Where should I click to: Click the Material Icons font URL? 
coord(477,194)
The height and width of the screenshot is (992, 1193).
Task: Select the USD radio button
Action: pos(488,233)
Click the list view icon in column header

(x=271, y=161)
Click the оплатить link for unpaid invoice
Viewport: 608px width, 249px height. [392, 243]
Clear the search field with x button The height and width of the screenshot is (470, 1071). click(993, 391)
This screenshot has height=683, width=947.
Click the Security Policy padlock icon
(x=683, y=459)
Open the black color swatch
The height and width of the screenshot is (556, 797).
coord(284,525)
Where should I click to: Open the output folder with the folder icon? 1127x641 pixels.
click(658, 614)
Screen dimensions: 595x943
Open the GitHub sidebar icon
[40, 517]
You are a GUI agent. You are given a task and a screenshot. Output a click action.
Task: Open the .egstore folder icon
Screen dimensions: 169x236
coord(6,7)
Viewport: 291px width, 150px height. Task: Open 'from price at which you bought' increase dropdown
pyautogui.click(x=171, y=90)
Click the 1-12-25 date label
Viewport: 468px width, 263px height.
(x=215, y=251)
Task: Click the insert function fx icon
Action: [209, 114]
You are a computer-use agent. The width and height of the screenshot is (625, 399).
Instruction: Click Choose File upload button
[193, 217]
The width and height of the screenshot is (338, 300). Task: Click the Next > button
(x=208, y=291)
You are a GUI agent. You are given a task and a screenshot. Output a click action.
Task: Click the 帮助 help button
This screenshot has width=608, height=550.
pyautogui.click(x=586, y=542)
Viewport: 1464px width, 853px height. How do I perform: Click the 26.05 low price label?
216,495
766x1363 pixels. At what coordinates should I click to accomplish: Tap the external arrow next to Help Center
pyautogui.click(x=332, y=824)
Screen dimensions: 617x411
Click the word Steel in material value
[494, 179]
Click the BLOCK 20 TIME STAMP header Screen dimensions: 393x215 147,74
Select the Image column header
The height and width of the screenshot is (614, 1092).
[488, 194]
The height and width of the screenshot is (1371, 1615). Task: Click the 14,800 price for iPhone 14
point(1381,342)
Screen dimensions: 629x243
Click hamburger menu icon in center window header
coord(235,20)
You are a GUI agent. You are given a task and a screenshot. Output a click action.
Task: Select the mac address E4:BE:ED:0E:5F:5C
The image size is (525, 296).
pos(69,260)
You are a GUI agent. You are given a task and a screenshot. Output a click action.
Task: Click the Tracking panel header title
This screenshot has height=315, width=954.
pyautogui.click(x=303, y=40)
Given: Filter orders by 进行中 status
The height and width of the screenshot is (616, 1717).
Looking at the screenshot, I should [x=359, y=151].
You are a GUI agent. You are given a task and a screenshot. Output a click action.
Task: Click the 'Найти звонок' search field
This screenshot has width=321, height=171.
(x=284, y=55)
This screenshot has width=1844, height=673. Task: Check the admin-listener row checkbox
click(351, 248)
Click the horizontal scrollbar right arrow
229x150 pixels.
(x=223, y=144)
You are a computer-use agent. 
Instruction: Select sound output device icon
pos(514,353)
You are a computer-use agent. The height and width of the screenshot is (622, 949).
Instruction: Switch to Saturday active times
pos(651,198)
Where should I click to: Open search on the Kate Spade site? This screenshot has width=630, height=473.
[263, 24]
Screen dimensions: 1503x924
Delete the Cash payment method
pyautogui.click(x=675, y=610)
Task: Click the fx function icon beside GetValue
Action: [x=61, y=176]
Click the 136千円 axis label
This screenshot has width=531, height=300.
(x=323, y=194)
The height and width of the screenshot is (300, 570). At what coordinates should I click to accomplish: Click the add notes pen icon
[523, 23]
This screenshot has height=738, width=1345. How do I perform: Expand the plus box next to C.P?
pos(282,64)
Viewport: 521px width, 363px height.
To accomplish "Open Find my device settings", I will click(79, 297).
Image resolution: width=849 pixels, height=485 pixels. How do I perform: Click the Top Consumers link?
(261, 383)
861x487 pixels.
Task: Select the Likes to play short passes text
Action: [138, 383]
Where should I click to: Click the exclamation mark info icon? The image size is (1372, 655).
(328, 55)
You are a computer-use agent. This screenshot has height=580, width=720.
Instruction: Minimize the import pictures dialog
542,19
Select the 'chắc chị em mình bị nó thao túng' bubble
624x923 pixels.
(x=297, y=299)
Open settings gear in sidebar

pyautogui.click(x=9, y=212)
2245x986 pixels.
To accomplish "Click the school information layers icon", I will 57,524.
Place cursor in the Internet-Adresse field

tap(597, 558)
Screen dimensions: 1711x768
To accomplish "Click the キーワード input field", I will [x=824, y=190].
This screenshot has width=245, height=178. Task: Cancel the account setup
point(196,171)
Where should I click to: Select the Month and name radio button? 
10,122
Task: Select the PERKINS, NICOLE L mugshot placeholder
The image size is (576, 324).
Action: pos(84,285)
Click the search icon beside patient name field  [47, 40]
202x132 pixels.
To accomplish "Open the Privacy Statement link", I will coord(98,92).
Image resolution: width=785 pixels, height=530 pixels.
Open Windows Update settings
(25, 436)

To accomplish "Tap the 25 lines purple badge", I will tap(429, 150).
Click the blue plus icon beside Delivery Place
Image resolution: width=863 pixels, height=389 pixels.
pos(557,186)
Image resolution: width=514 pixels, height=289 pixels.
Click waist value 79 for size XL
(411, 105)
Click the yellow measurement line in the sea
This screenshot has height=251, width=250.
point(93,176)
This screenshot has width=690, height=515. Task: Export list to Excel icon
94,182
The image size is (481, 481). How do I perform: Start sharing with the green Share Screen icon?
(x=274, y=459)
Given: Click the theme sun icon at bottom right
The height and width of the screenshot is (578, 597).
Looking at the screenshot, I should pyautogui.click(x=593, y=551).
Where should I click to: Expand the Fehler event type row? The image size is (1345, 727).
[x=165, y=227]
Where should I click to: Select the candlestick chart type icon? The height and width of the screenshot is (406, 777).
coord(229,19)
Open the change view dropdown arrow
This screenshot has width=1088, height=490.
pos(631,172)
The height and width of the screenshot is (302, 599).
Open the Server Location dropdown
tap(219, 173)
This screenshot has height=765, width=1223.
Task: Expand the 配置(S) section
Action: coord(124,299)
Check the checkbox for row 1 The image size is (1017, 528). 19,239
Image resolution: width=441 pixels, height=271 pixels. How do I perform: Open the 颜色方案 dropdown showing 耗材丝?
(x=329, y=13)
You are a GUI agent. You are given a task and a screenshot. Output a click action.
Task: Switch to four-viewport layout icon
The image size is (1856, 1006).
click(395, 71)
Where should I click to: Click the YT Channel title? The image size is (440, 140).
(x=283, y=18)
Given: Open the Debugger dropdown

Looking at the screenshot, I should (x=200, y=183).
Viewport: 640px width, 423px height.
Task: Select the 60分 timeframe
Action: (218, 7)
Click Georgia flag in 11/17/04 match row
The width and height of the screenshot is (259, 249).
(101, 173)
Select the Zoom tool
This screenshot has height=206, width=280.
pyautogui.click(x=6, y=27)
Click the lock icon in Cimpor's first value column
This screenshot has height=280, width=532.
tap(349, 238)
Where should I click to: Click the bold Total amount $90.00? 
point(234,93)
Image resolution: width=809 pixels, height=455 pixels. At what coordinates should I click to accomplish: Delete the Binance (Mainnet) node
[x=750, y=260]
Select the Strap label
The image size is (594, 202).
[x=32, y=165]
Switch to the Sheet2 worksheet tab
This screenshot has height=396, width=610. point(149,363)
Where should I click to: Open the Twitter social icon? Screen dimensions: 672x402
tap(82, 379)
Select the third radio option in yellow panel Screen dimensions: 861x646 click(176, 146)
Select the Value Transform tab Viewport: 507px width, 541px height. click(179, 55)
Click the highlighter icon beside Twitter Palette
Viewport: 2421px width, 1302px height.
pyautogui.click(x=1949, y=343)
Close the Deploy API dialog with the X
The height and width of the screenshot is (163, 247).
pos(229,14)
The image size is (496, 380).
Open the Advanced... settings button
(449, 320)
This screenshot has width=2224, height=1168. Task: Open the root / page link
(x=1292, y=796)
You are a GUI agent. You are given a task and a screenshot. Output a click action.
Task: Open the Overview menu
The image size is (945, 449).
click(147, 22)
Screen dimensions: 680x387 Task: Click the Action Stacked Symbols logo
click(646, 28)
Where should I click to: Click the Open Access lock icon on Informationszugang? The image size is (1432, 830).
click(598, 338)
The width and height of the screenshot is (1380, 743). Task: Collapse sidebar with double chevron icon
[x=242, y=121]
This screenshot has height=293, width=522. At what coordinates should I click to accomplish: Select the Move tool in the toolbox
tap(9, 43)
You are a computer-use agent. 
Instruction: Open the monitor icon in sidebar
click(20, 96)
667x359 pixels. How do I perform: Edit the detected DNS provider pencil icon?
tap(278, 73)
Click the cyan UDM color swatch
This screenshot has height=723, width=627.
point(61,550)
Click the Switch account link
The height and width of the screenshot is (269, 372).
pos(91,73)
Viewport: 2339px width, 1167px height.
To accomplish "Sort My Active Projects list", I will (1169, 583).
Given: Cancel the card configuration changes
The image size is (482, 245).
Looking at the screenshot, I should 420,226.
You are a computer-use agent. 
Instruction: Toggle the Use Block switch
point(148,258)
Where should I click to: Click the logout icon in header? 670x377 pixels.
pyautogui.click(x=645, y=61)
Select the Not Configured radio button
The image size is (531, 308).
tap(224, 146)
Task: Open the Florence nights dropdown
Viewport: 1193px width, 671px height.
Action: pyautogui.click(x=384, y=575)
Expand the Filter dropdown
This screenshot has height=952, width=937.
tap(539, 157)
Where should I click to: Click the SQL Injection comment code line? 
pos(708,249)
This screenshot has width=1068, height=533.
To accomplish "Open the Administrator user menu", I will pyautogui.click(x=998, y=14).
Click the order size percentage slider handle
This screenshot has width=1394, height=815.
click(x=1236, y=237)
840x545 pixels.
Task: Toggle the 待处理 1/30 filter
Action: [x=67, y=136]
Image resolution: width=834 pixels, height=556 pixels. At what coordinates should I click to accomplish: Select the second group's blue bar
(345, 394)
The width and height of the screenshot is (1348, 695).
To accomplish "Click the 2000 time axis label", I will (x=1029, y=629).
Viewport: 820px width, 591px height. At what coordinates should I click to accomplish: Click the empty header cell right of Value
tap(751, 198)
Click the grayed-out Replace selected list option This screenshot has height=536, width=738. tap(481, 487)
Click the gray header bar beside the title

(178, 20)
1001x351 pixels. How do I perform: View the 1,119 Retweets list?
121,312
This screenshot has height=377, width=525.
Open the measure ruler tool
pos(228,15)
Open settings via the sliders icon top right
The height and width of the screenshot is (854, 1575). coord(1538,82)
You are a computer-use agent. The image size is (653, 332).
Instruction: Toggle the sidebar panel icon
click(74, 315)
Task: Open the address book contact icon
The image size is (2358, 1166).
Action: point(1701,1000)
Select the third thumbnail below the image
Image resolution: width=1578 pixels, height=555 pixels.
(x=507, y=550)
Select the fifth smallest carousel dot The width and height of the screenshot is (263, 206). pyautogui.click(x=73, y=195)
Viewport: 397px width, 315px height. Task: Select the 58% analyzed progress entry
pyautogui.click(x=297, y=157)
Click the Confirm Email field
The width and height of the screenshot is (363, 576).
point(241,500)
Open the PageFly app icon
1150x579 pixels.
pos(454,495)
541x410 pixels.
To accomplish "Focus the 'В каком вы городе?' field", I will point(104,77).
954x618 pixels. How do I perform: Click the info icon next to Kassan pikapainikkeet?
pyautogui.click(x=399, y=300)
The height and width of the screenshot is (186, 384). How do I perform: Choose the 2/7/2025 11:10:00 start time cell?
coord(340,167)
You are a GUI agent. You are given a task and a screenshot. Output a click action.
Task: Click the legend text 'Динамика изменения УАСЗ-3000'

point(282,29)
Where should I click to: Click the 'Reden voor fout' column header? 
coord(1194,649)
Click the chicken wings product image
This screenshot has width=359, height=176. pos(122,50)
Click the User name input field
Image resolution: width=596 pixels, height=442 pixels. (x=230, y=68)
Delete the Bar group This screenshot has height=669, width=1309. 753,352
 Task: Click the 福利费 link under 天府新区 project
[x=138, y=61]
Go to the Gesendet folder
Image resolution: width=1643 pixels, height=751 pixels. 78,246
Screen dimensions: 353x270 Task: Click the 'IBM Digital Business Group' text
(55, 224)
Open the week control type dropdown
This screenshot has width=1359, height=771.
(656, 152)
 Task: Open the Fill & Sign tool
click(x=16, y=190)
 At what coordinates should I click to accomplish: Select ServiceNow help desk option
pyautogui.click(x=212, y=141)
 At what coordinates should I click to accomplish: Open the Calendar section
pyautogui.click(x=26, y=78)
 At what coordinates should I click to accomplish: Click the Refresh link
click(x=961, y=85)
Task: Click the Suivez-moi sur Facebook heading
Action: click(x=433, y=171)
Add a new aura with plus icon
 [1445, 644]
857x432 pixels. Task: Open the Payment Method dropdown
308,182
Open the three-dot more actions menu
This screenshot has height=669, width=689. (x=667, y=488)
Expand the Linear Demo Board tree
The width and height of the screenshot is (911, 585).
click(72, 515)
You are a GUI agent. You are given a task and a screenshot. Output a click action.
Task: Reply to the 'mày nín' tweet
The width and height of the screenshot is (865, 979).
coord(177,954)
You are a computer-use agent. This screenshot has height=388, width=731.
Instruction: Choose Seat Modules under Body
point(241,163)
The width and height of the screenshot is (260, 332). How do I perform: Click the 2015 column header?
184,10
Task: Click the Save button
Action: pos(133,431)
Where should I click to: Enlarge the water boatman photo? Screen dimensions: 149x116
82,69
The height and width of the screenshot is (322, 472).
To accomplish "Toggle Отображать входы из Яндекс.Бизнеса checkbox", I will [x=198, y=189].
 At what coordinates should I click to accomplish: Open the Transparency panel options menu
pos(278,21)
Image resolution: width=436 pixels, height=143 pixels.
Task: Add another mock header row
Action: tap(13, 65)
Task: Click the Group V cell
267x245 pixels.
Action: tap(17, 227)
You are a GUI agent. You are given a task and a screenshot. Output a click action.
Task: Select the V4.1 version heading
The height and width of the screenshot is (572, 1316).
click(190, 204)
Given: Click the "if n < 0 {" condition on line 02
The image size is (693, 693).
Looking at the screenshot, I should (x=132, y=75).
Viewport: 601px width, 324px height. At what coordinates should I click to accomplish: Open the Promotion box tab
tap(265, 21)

+++++

Copy out the part of the entries that opens with the line containing "Viewport: 601px width, 324px" and runs through the end of the entries, reproducing those lines unchanged.

## [Solution for this task]
Viewport: 601px width, 324px height. At what coordinates should I click to accomplish: Open the Promotion box tab
tap(265, 21)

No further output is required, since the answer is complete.